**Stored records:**
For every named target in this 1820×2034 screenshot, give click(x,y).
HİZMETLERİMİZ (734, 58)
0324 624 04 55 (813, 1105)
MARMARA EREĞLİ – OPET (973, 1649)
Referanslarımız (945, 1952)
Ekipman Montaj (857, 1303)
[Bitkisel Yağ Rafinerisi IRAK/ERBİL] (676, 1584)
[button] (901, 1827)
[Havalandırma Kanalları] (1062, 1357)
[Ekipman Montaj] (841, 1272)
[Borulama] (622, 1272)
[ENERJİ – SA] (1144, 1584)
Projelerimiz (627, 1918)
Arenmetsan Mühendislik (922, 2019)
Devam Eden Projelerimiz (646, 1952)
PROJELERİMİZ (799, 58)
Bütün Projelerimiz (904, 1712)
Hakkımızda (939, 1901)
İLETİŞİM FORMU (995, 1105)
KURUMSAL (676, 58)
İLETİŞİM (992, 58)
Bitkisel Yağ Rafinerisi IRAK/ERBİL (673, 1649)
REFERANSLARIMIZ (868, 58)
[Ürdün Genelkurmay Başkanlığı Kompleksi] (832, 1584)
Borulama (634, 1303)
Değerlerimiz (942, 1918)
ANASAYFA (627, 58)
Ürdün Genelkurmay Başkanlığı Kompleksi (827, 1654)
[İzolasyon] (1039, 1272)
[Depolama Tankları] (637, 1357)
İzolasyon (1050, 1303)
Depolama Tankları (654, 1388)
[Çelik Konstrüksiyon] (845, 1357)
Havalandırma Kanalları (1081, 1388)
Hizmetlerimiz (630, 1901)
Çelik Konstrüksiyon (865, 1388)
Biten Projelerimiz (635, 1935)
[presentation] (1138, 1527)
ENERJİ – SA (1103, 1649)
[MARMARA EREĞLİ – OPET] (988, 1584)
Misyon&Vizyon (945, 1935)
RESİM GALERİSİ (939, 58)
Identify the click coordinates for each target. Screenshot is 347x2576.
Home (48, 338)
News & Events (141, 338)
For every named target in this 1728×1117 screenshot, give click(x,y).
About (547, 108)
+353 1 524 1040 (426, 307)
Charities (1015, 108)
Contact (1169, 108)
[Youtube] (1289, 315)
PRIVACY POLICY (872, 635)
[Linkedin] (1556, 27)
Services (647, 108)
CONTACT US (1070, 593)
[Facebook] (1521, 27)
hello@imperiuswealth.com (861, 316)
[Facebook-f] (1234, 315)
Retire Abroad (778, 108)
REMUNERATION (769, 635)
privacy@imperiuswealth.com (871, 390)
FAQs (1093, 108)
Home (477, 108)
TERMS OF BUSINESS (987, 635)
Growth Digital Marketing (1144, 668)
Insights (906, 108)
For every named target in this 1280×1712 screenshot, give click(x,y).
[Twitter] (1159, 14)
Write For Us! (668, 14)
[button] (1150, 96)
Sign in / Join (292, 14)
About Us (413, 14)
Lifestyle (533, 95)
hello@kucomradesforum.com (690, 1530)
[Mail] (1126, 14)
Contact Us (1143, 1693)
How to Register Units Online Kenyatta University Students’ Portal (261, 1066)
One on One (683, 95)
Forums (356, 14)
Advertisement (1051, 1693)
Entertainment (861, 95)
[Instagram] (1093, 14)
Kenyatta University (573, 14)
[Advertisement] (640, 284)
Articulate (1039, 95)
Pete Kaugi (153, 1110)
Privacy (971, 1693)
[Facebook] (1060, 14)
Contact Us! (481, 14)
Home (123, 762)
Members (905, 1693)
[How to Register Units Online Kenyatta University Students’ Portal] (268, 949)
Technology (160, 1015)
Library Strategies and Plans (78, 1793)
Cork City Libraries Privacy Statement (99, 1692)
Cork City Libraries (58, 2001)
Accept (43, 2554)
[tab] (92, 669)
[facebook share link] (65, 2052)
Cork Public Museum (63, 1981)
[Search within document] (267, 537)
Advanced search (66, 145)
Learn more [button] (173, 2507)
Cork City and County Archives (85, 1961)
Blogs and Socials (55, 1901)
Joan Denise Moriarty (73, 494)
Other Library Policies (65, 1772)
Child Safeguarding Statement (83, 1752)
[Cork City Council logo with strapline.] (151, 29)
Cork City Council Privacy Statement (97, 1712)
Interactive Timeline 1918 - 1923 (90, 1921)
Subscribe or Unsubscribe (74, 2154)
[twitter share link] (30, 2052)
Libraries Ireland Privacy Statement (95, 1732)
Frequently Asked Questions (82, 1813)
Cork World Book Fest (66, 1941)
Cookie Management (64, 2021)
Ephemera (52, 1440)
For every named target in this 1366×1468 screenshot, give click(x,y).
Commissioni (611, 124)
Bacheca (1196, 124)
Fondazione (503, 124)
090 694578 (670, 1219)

**TASK:** What you return should be the lines from the start of the data through the line with "[Depolama Tankları] (637, 1357)", quoted exactly and nothing more.

**ANSWER TO THIS EXERCISE:**
For every named target in this 1820×2034 screenshot, give click(x,y).
HİZMETLERİMİZ (734, 58)
0324 624 04 55 (813, 1105)
MARMARA EREĞLİ – OPET (973, 1649)
Referanslarımız (945, 1952)
Ekipman Montaj (857, 1303)
[Bitkisel Yağ Rafinerisi IRAK/ERBİL] (676, 1584)
[button] (901, 1827)
[Havalandırma Kanalları] (1062, 1357)
[Ekipman Montaj] (841, 1272)
[Borulama] (622, 1272)
[ENERJİ – SA] (1144, 1584)
Projelerimiz (627, 1918)
Arenmetsan Mühendislik (922, 2019)
Devam Eden Projelerimiz (646, 1952)
PROJELERİMİZ (799, 58)
Bütün Projelerimiz (904, 1712)
Hakkımızda (939, 1901)
İLETİŞİM FORMU (995, 1105)
KURUMSAL (676, 58)
İLETİŞİM (992, 58)
Bitkisel Yağ Rafinerisi IRAK/ERBİL (673, 1649)
REFERANSLARIMIZ (868, 58)
[Ürdün Genelkurmay Başkanlığı Kompleksi] (832, 1584)
Borulama (634, 1303)
Değerlerimiz (942, 1918)
ANASAYFA (627, 58)
Ürdün Genelkurmay Başkanlığı Kompleksi (827, 1654)
[İzolasyon] (1039, 1272)
[Depolama Tankları] (637, 1357)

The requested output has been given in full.